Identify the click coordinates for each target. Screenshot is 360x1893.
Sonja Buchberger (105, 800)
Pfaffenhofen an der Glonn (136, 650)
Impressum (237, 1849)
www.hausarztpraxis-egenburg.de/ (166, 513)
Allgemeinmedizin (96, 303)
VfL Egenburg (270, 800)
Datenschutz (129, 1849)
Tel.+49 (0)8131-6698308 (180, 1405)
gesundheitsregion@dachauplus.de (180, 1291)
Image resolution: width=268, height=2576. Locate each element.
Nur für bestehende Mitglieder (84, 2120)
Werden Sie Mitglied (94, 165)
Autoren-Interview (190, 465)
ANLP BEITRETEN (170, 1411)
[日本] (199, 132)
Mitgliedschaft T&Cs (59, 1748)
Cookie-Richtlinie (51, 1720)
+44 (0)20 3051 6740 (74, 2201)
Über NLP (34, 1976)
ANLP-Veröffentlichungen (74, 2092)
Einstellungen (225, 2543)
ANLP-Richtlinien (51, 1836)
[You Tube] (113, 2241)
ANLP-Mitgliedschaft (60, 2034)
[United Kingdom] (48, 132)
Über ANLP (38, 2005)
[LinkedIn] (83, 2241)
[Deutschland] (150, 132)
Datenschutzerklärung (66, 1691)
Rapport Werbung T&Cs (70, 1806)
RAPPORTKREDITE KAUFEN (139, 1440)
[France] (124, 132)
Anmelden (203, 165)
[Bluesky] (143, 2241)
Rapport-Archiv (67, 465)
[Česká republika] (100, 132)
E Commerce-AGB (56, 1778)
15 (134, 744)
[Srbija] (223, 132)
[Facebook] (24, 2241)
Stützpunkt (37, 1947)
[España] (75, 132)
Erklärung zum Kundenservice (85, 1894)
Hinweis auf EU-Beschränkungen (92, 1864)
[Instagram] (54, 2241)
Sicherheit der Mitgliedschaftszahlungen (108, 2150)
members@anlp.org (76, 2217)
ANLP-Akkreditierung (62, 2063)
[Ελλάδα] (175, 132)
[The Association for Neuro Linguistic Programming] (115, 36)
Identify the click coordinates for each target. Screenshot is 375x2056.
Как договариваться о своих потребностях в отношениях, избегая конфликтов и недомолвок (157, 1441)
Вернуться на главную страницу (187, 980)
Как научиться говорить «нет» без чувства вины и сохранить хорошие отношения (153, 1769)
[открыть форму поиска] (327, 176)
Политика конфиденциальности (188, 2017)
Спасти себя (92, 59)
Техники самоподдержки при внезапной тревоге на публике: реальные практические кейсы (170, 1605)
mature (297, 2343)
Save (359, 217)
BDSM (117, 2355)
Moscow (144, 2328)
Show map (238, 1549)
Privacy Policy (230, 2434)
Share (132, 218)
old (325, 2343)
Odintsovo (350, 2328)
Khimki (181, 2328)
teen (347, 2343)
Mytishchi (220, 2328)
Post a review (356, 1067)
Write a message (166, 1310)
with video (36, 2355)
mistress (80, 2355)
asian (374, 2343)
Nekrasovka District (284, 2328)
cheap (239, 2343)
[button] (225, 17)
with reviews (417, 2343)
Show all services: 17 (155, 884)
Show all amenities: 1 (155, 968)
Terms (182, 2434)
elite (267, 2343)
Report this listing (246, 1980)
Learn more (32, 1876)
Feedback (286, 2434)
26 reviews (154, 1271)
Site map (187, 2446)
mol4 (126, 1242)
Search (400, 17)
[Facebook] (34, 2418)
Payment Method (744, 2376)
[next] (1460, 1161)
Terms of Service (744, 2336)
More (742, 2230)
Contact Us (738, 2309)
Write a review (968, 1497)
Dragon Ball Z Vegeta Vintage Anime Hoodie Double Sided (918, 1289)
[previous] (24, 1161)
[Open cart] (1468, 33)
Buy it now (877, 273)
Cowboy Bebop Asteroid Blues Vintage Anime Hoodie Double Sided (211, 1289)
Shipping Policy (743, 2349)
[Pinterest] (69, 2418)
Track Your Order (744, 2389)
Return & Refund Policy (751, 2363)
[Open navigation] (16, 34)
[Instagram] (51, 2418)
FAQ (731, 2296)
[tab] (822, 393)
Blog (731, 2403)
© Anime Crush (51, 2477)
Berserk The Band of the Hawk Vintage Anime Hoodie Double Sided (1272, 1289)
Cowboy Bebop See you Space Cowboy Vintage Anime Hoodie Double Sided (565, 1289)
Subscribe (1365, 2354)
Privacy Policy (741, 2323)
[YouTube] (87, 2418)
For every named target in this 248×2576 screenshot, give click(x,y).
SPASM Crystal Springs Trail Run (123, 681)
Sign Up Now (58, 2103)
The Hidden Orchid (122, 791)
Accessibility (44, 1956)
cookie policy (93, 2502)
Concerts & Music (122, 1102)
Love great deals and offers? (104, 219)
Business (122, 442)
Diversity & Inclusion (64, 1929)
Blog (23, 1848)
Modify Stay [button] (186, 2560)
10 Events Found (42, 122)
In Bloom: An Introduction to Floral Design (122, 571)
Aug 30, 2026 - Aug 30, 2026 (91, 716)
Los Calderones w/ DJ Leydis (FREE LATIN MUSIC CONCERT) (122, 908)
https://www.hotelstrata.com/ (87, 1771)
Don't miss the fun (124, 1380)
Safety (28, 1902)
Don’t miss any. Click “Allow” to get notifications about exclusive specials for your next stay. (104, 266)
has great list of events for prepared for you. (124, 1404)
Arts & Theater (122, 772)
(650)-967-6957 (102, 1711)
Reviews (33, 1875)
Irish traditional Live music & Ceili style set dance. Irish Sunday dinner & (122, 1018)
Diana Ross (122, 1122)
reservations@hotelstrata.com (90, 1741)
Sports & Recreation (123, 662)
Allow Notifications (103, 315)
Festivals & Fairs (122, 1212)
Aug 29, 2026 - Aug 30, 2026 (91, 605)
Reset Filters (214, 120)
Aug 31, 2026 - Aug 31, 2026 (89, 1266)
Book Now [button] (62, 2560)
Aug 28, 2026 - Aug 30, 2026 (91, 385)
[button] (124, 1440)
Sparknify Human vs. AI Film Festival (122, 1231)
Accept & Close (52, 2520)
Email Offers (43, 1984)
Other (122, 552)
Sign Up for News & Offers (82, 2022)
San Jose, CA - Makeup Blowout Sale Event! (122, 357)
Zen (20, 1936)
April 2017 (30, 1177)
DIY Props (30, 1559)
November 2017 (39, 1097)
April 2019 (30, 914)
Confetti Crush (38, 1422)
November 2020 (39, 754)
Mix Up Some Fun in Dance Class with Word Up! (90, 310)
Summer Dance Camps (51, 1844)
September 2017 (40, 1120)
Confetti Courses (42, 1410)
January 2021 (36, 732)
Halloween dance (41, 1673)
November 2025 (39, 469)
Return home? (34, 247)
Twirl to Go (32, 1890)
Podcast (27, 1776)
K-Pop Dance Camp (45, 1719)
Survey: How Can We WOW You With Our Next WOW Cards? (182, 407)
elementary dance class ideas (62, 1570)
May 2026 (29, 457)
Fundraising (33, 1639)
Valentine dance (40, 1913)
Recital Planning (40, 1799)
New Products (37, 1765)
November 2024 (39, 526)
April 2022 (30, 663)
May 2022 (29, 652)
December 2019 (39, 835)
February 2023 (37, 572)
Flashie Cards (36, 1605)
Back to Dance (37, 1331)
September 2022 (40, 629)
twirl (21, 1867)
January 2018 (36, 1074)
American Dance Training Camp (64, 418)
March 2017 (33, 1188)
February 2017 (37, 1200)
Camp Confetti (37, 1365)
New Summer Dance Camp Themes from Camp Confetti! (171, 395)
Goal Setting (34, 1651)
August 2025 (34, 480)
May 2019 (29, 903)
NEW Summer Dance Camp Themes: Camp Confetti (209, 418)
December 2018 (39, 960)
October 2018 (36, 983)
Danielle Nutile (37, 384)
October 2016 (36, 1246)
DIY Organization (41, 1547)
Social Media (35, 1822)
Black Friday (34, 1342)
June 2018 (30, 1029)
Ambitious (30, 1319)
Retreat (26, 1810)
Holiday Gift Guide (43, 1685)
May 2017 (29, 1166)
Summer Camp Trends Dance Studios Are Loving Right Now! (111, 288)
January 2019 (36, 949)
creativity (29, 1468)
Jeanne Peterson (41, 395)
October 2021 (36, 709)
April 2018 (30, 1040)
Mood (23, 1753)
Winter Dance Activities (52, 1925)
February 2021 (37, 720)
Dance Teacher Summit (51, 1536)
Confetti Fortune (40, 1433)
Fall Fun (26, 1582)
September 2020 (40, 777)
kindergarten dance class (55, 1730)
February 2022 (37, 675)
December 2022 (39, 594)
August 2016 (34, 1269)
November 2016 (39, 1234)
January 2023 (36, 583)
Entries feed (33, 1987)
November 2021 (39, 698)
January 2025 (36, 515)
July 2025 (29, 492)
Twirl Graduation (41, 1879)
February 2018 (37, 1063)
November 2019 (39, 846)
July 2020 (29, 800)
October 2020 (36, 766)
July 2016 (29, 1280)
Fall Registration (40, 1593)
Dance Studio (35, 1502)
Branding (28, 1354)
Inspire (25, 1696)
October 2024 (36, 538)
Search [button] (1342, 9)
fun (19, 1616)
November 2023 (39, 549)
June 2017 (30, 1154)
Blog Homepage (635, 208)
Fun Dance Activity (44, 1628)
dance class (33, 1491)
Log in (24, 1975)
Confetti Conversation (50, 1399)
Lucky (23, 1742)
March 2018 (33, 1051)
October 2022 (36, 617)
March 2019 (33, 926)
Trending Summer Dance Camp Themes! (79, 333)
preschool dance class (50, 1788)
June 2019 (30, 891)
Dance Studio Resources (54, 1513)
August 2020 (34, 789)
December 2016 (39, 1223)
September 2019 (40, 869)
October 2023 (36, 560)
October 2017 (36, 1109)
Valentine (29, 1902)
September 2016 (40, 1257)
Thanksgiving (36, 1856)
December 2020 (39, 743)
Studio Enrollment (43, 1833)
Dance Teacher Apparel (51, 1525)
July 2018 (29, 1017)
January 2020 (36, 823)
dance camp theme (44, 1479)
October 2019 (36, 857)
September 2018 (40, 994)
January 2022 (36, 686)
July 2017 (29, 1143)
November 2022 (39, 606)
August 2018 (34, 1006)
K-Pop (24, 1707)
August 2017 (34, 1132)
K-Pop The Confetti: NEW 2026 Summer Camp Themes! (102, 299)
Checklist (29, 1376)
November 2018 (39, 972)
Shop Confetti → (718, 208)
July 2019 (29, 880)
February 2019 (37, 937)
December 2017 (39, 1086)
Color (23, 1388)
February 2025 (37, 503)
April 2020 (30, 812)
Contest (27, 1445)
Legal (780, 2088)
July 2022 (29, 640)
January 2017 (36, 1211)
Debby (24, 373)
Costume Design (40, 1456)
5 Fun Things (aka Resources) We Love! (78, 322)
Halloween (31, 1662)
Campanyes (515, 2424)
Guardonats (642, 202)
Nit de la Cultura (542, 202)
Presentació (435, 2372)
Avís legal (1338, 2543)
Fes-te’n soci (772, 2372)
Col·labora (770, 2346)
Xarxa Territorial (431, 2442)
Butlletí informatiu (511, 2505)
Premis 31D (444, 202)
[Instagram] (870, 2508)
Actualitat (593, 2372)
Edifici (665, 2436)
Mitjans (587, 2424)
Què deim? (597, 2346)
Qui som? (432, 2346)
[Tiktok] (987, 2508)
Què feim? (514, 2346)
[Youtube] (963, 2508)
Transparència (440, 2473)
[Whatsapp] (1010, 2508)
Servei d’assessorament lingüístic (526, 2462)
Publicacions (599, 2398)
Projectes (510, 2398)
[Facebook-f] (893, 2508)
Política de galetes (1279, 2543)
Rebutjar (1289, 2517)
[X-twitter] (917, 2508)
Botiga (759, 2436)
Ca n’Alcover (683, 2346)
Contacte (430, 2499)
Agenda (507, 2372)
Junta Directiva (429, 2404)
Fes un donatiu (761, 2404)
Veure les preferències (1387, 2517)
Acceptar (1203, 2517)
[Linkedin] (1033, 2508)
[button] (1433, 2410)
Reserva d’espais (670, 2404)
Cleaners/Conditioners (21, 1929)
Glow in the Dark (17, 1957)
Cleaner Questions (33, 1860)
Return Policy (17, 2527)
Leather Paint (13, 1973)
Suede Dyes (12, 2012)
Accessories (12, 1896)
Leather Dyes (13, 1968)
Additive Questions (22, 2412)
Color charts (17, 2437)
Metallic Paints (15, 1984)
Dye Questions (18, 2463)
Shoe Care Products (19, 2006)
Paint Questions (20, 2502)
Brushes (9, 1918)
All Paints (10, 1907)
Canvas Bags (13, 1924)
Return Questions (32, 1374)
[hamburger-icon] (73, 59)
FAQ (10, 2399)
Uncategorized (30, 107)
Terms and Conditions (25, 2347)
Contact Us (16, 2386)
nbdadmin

Your objective: Each line above from the one with "old (325, 2343)" up to and including the one with "Buy it now (877, 273)" must be set down exactly, and no line outside that span may appear.

Response for this exercise:
old (325, 2343)
Odintsovo (350, 2328)
Khimki (181, 2328)
teen (347, 2343)
Mytishchi (220, 2328)
Post a review (356, 1067)
Write a message (166, 1310)
with video (36, 2355)
mistress (80, 2355)
asian (374, 2343)
Nekrasovka District (284, 2328)
cheap (239, 2343)
[button] (225, 17)
with reviews (417, 2343)
Show all services: 17 (155, 884)
Show all amenities: 1 (155, 968)
Terms (182, 2434)
elite (267, 2343)
Report this listing (246, 1980)
Learn more (32, 1876)
Feedback (286, 2434)
26 reviews (154, 1271)
Site map (187, 2446)
mol4 (126, 1242)
Search (400, 17)
[Facebook] (34, 2418)
Payment Method (744, 2376)
[next] (1460, 1161)
Terms of Service (744, 2336)
More (742, 2230)
Contact Us (738, 2309)
Write a review (968, 1497)
Dragon Ball Z Vegeta Vintage Anime Hoodie Double Sided (918, 1289)
[previous] (24, 1161)
[Open cart] (1468, 33)
Buy it now (877, 273)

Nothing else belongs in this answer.